The paradigm shift that swept model theory in the 1970’s really occurred in two stages. During the first stage in the 1950’s and 1960’s the focus switched from the study of properties of logics to properties of theories. In the second stage, Shelah’s decisive step was to move from merely identifying some fruitful properties (e.g. complete, model complete, ℵ1-categorical) that might hold of a theory to a systematic classification of complete first order theories. Model theorists now undertake a systematic search for a finite set of syntactic conditions which divide first order theories into disjoint classes such that models of different theories in the same class have similar mathematical properties. With this framework one can compare different areas of mathematics by checking where theories formalizing them lie in the classification. Martin Davis wrote, “ Godel showed us that the wild infinite could not really be separated from the tame ¨ mathematical world where most mathematicians may prefer to pitch their tents. ” We will describe some aspects of the paradigm shift and show how it separates the tame world where most mathematicians pitch their tents from the wild world of arithmetic and set theory.
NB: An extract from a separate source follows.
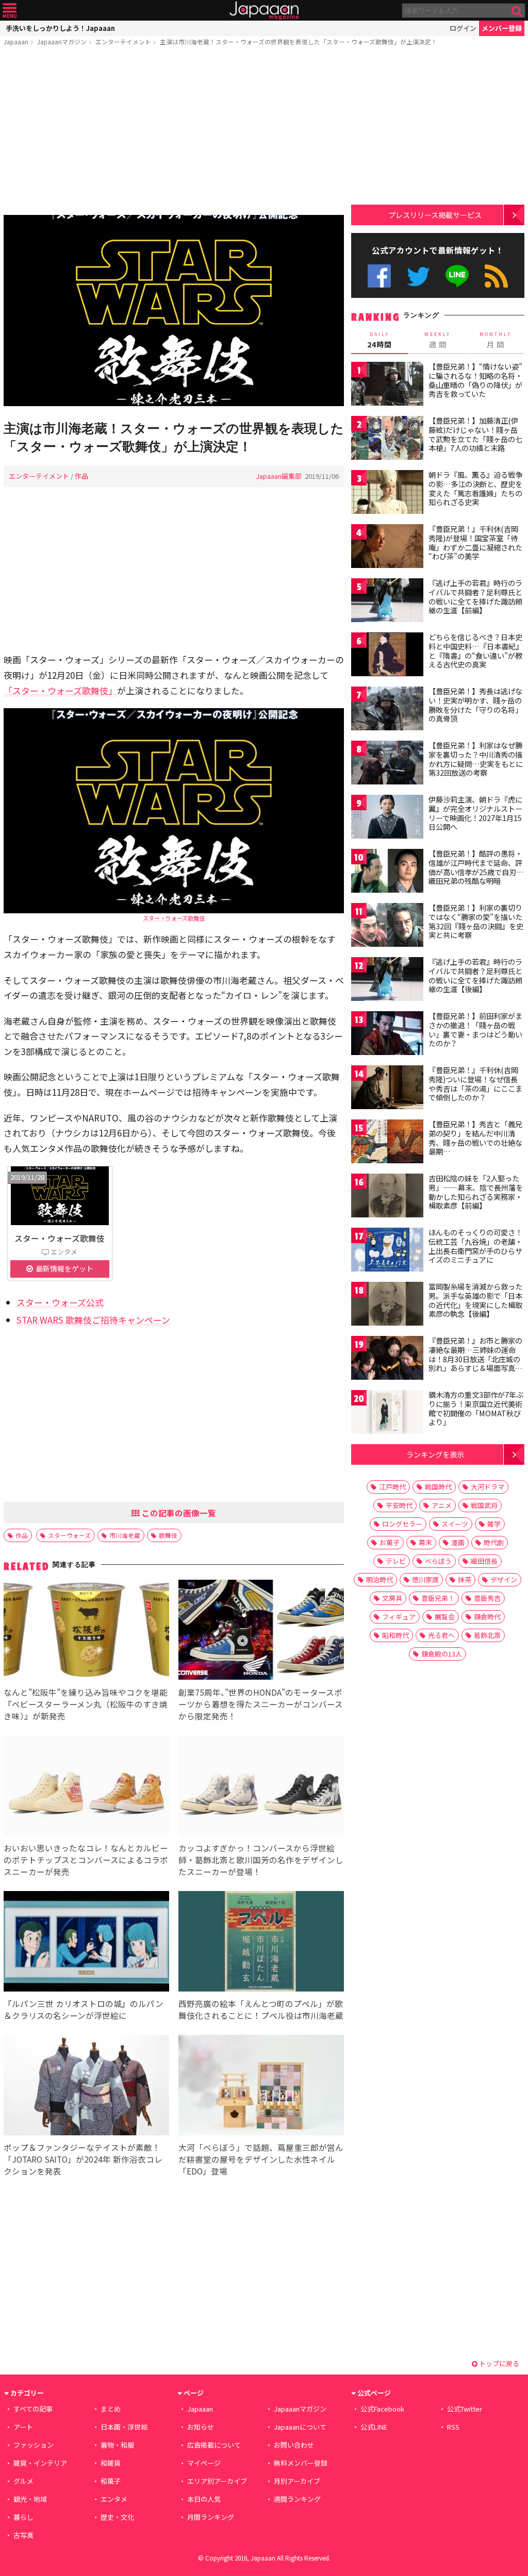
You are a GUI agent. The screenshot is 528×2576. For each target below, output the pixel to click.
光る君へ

The set theoretically absolute classification of theories separates tame theories such as algebraically closed fields, differentially closed fields, and compact complex manifolds (all ω-stable) and real closed fields (o-minimal) which admit admits (at least locally) a dimension theory from the untamed worlds of set theory and arithmetic, while enabling the study of modern number theory. From the standpoint of the philosophy of mathematical practice the focus is changed from justifying the reliability of mathematical results to the clear understanding and organization of mathematical concepts. This shift raises new or sheds light on a number of philosophical issues. For example, how does formal logic play a significant role in mathematics beyond the old metaphor of ‘the analysis of methods of reasoning’? What constitutes a paradigm shift in mathematics?